Scientists have reported at the latest CROI meeting the first cure of HIV in a child. Since the outset of the epidemic, St. Jude Children’s Research Hospital has been involved in research and treatment of pediatric HIV/AIDS. Patricia M. Flynn, M.D., is the director of Clinical Research in the Infectious Diseases department at St. Jude and director of the HIV clinic, and is available to offer insights into this exciting new finding that provides hope for infants who are at high risk of infection are diagnosed with HIV infection very early.

•In the 1980s, St. Jude began treating hemophilia patients who developed HIV and later expanded the program to focus on infants born to HIV-infected mothers. •In 1992, the hospital received a federal grant to establish the Pediatric AIDS Clinical Trials Unit. The funding allowed St. Jude to participate in the first national, landmark study to reduce the transmission of HIV from mother to infant. •The results were significant. The ACTG-76 study showed that HIV transmission was reduced by two-thirds when the antiretroviral drug zidovudine, or AZT, was given to infected women during pregnancy and to babies shortly after birth.

•Mother-to-child transmission rates continued to decline nationally, with St. Jude helping reduce the numbers in Memphis, Tenn., where the hospital is based.

•In the past nine years, fewer than 20 babies have been born with HIV in the Memphis area. In 2010, only one baby was born to an HIV-infected mother. That number dwindled to zero in 2011.

•Current research at St. Jude continues to monitor the long-term effects of therapy in infants who were exposed to HIV but who do not have the virus themselves.

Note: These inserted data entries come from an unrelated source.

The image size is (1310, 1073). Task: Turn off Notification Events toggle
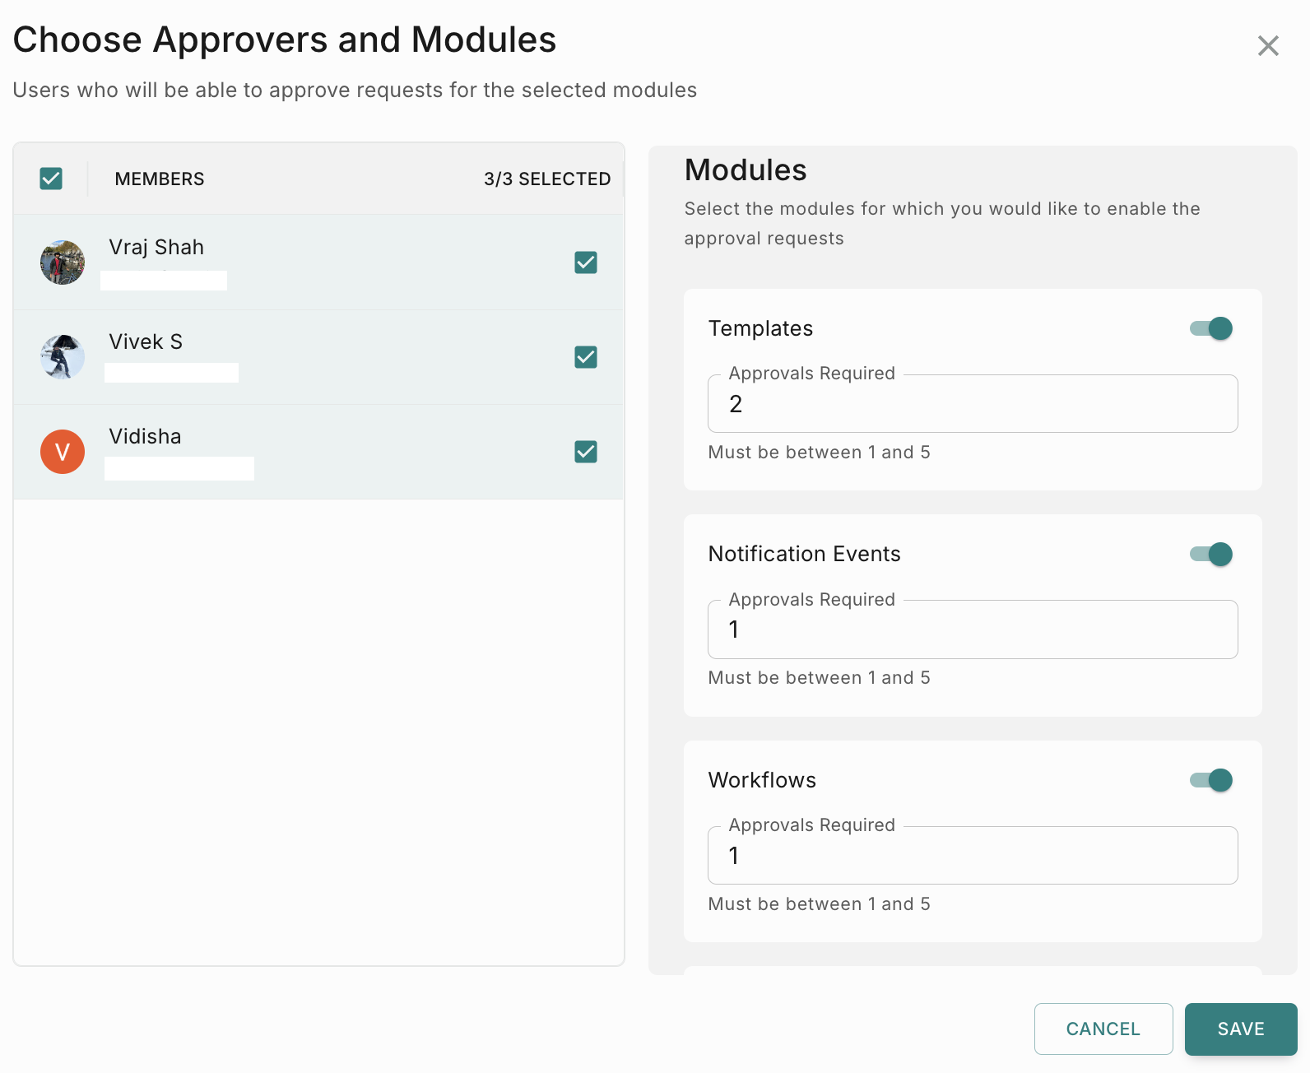pos(1211,555)
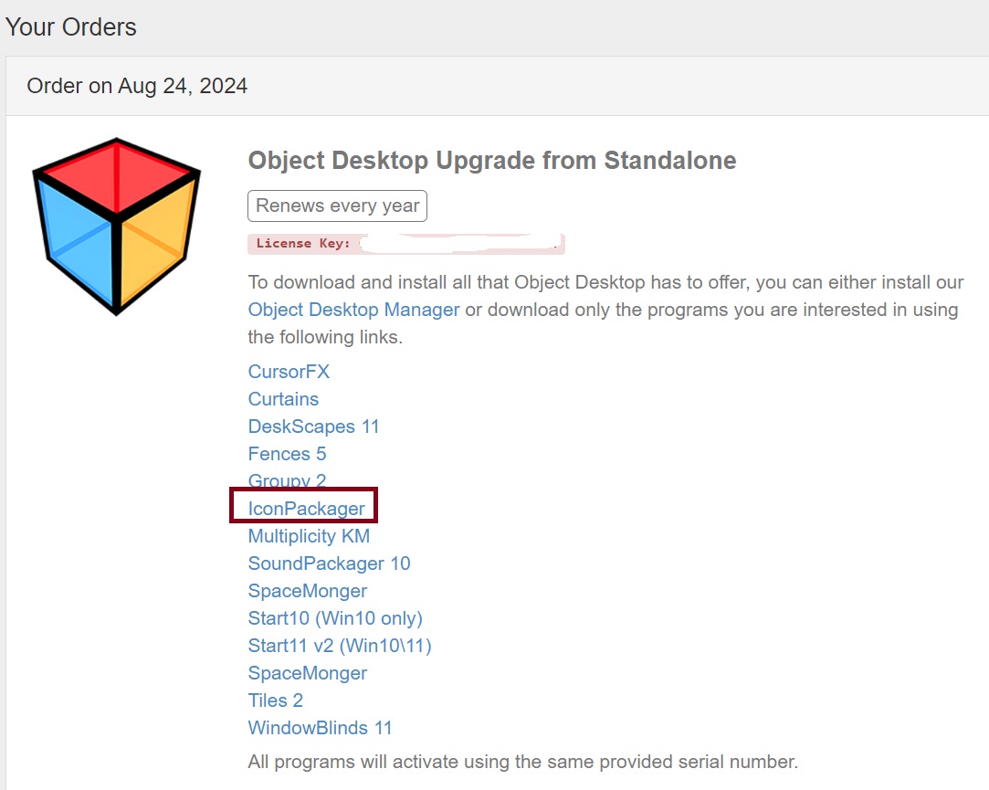989x790 pixels.
Task: Click the highlighted IconPackager link
Action: click(306, 509)
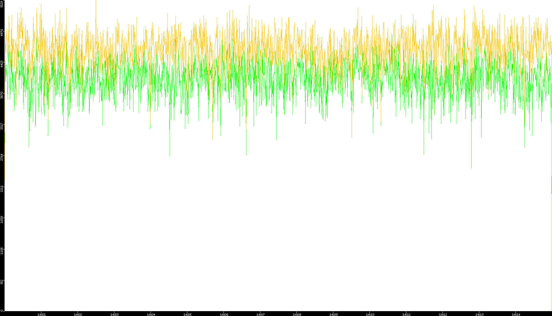The image size is (552, 316).
Task: Select the 2764 vertical axis label
Action: pyautogui.click(x=2, y=157)
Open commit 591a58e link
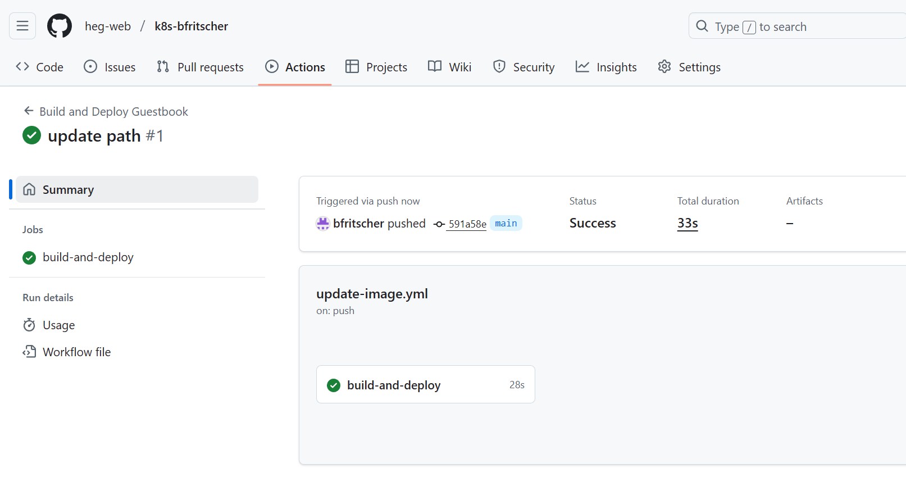906x477 pixels. tap(467, 224)

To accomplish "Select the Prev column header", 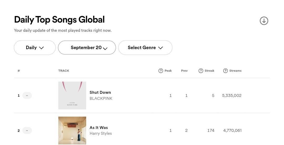I will (x=184, y=71).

•As prevention improved in infants, a spike in HIV-infection rates among teens and young adults in the late 1990s led St. Jude to shift its focus and expand research and prevention programs targeting teens and adolescents. These included the Reaching for Excellence in Adolescent Care and Health (REACH) behavioral study and the Adolescent Trials Group. Through the latter, St. Jude and a network of community partners provide HIV education and intervention programs that target general and high-risk populations, encourage testing and help to de-stigmatize HIV/AIDS.

•Flynn has also been instrumental in helping develop community projects such as the Community HIV Network and Connect to Protect, which focuses on education, testing and linking HIV-infection people into care.